Le prince de Simonetta Greggio , lui, n'a plus de vision historique et ne voit plus dans les
mœurs nouvelles que des histoires d'alcôves, de corruption qui donnent lieu à de
seuls conflits moraux que décrivent les scènes de la Dolce vita. Il est tout
autant aristocrate désenchanté que celui de Visconti, mais contrairement à ce
dernier, il n'est guère lucide sur les affrontements de classe qui sont au fondement des
évènements qu'il a vécu. Et si le monde enchanté du début des années
1960 de sa jeunesse tombe sous les violences de la loge P2, des Brigades rouges ou de la Mafia -
que l'auteur place d'ailleurs sur le même plan - il pense que c'est parce que lui-même et
sa classe ont manqué de sens des responsabilités, ont laissé glissé le pouvoir
par insouciance et goût d'une vie dont ils ont voulu faire une fête permanente, sans
souci du lendemain. Ils ont laissé le pouvoir à des hommes corrompus, avides et violents
que Simonetta Greggio nous fait retrouver dans le gouvernement actuel de Berlusconi. Par ailleurs
les excès et les débordements de la jeunesse dorée ont été rattrapés
par la révolte et la pauvreté, la violence de ceux qui sont exclus du rêve, qu'elle
incarne dans la lutte terroriste et moraliste des Brigades rouges. A travers la nostalgie d'une
époque, Simonetta Greggio, comme Fellini, montre sa sympathie pour le monde qu'elle critique.
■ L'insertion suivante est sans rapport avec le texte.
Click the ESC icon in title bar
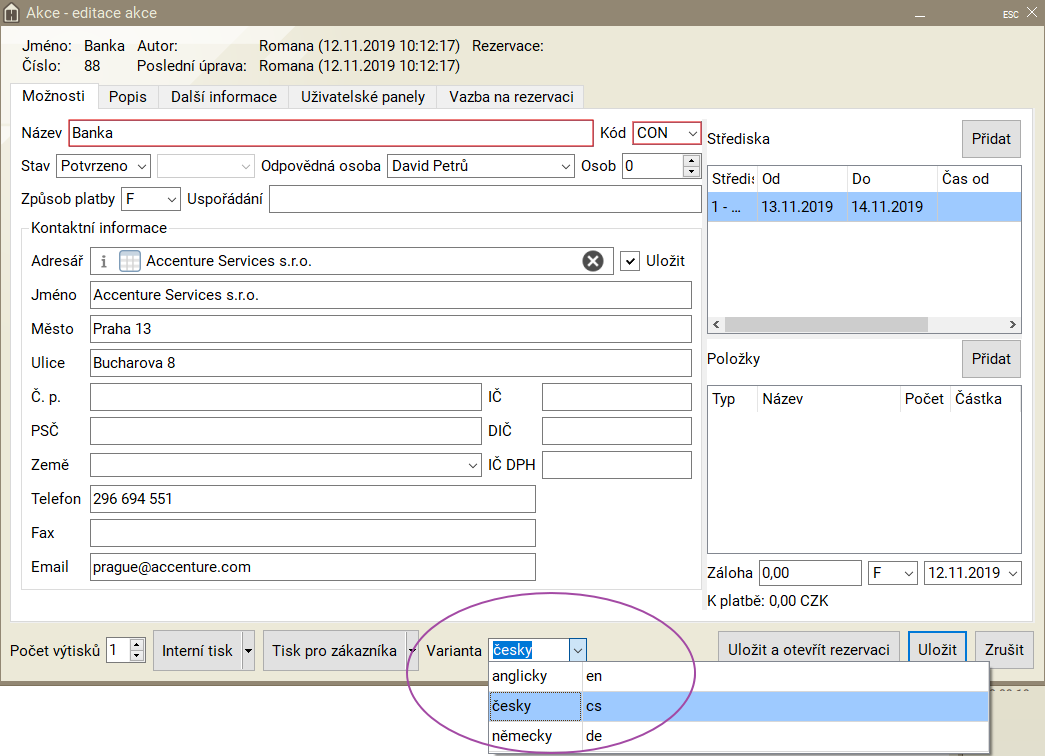 [x=1010, y=14]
Mais son prince qui raconte n'est plus le Burt Lancaster qui incarne celui du Guépard
mais plutôt un Alain Delon vieillissant qui dans le Guépard incarnait
l'arriviste et sot Tancrède qui avait accompagné puis trahi Garibaldi et qui ne valait
que par sa jeunesse, sa fougue et sa beauté. Tancrède vieux, tel est le prince de
Simonetta.
La phrase clef du livre est peut-être celle-ci attribuée à Mussolini : « si
le fascisme est une association de délinquants, je suis le chef de cette association
». Il faut mettre cette formule en parallèle avec celle du prince du
Guépard: « nous étions des lions et des guépards, aujourd'hui ce
sont des loups et des hyènes qui nous ont remplacés... »Ainsi la jeunesse
dorée prise dans son ivresse de l'instant, comme l'Agnelli de sa jeunesse que met en
scène le roman et futur président de Fiat, n'a pas assumé ses responsabilités
et n'a pas su tout autant mettre un frein à sa débauche comme à la corruption de
l'État. Elle a fait la fête mais a laissé les forces noires, Église, Mafia,
fascistes puis terroristes rouges miner la société italienne, mettre fin au rêve.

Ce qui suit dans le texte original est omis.